Take every line containing "listopad" from the material and copy it.
-- Record set follows --
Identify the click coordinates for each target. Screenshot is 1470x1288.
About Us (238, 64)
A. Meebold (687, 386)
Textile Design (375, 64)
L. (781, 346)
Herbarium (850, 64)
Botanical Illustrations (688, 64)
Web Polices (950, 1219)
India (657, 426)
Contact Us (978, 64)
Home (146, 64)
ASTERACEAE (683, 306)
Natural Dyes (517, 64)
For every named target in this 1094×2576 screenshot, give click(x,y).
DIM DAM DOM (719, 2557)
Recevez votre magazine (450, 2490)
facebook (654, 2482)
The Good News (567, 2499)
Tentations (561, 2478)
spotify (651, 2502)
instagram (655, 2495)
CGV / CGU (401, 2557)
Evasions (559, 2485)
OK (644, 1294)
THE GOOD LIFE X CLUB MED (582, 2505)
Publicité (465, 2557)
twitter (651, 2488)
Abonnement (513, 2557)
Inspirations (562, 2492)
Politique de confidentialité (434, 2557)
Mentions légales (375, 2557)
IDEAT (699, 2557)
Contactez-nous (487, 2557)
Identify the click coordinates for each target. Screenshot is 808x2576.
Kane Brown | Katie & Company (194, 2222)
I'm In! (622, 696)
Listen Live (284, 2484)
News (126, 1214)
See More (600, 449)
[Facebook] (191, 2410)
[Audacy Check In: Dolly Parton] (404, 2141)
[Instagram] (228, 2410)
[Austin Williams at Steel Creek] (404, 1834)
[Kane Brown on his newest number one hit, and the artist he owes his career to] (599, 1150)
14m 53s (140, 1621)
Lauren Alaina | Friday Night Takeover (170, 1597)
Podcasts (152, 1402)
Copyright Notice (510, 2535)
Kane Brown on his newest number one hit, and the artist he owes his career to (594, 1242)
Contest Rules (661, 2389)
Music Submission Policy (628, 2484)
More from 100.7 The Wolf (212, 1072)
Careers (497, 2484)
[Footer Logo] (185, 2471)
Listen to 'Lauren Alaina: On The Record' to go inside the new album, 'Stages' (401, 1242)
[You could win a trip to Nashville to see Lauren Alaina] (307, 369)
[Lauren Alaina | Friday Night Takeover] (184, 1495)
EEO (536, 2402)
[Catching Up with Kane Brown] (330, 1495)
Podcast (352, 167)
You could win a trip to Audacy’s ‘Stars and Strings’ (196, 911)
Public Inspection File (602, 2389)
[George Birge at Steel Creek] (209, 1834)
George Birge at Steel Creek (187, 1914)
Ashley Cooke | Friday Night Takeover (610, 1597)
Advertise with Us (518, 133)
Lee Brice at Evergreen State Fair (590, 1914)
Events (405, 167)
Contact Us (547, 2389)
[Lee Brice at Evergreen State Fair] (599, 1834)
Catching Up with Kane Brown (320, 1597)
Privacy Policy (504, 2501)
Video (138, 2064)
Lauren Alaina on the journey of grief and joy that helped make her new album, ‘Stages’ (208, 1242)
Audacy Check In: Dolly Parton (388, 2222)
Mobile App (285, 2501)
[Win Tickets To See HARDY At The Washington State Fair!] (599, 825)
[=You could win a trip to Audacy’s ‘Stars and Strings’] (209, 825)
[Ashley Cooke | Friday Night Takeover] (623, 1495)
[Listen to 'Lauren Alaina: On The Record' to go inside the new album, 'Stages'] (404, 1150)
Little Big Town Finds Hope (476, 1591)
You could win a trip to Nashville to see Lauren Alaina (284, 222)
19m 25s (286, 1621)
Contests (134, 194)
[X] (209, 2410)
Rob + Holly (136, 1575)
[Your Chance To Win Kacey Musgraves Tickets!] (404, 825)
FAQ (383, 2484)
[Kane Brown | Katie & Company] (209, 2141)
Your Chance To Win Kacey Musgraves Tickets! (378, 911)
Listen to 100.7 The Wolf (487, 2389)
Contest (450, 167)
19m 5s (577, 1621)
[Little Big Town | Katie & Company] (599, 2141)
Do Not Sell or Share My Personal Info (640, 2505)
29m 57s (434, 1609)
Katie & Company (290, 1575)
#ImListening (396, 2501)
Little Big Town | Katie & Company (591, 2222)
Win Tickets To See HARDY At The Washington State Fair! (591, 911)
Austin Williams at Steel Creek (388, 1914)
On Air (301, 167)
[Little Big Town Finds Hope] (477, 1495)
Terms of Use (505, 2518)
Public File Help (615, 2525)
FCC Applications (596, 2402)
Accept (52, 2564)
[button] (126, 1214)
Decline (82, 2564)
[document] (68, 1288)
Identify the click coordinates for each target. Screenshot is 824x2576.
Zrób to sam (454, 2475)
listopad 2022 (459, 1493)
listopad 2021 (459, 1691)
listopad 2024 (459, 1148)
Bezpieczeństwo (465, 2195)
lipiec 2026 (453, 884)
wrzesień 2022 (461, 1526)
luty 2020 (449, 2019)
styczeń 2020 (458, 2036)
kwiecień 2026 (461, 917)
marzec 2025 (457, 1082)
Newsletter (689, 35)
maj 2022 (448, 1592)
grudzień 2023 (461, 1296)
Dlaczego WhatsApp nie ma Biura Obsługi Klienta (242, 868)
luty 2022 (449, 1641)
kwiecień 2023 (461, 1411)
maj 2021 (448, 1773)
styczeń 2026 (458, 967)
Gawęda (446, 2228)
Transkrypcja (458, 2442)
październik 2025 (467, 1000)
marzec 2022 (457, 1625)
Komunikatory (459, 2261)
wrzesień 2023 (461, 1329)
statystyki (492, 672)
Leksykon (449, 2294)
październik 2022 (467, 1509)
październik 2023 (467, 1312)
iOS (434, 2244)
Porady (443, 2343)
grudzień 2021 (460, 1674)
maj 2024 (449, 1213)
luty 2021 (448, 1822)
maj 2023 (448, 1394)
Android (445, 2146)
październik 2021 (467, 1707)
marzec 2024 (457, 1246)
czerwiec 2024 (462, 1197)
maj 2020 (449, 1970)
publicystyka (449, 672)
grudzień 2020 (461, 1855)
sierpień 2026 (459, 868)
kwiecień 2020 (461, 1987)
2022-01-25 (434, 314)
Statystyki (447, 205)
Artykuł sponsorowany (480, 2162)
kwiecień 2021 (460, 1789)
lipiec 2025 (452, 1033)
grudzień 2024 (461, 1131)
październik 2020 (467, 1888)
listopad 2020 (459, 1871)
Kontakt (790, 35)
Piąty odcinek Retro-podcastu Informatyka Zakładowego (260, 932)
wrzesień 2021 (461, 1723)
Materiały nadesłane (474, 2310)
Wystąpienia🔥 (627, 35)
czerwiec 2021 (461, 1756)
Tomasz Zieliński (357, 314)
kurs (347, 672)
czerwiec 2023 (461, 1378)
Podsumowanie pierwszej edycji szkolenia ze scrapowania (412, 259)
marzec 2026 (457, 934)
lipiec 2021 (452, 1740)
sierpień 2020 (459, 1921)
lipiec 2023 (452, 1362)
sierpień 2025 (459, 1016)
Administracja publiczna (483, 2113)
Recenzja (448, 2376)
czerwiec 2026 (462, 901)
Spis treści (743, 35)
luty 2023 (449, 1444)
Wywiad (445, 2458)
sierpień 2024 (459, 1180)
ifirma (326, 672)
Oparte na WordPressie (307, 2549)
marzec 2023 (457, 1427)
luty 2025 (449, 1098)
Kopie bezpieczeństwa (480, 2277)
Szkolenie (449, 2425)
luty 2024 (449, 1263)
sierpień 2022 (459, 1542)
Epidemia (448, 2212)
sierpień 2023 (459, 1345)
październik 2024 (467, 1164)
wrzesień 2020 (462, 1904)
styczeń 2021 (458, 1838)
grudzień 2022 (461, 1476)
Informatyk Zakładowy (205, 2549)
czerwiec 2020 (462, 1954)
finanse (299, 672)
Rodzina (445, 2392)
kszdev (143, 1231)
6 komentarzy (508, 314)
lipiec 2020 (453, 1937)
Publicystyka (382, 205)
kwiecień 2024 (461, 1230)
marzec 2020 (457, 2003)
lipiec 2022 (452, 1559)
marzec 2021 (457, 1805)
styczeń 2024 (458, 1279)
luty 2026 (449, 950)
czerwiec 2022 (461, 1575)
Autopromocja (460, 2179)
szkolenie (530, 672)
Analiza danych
-- Record set concluded --
Output of the task ▸
listopad 2022 (459, 1493)
listopad 2021 (459, 1691)
listopad 2024 (459, 1148)
listopad 2020 (459, 1871)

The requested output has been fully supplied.